What this shows is that there is a policy path forward for cities and states across the country. Uber/Lyft drivers don’t necessarily need a completely novel labor classification. Nor do cities/states need to treat drivers as traditional employees. By designing a pay formula that is not necessarily rigid, but dynamically capped according to the number of passengers looking for a ride (demand) and the number of drivers available (supply), it does away with the need for a more rigid mechanism like vehicle caps. At the same time, it penalizes Uber/Lyft for flooding the streets with idling vehicles and instead incentivizes the companies to become more efficient in their operations.
Some Concluding Thoughts
The story becomes even clearer as we learn that Uber is in the process of (or has already) divested from almost all of its other business lines: urban air mobility (Elevate), urban freight (Uber Freight), micro-mobility (Jump) and autonomous cars (Uber ATG). No longer can analysts point to these auxiliary businesses as complementary to Uber’s core business which is ride-hailing. Uber Eats has certainly reaped a pandemic-induced spike in revenues; however, once vaccinations begin en masse and people begin returning to some semblance of normal life, this segment will only shrink not grow.

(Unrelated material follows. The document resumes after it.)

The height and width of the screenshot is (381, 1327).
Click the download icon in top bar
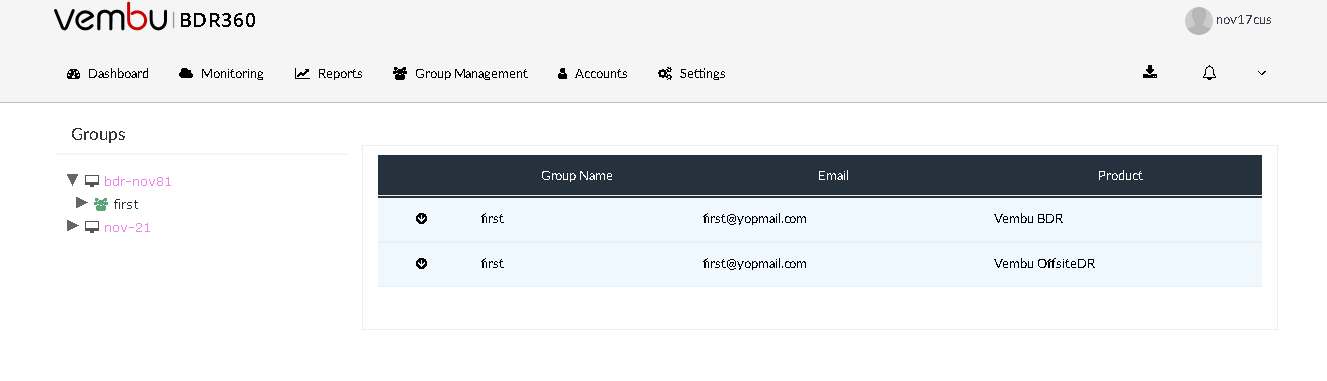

Do you think most office workers (Uber Eats’ frothiest demographic) love spending 16 hours of their day every day in the same apartment? I don’t. Frankly, food delivery was never a very profitable business to begin with; charging 20-30% commissions proves that point. So, this will leave Uber with what it started with: an app-based taxi dispatch system or “technology platform” as Uber’s comms team is quick to correct you.
One of my all-time favorite shows is HBO’s Silicon Valley. The show does a great job of not only parodying the many ridiculous aspects of tech companies’ work cultures (“tech bros”), but also highlighting how companies rely on fanciful narratives to captivate their primary audience: namely, investors. The TV-show version “Making the World a Better Place” is a neat summation of real-life examples: “Ignite Opportunity by Setting the World in Motion” (Uber) or “Improve People’s Lives with the World’s Best Transportation” (Lyft) or my new personal favorite “To Grow and Empower Local Economies” (DoorDash).
While that last one may suggest that a food delivery app can deliver economic gains on par with Thomas Edison’s light bulb, these flowery mission statements are not copy-edited to be reflective of real life. Instead, they reflect an alternative reality propped up by inflated expectations and sufficient investor cash. Uber/Lyft will go as far as their investors take them. As former Uber policy “fixer” Bradley Tusk noted last summer: “For as long as investors are willing to buy whatever [Uber CEO Dara Khosrowshahi] is selling them... he's going to keep doing it, why wouldn't he?” Cities and states need not be dragged along for the ride.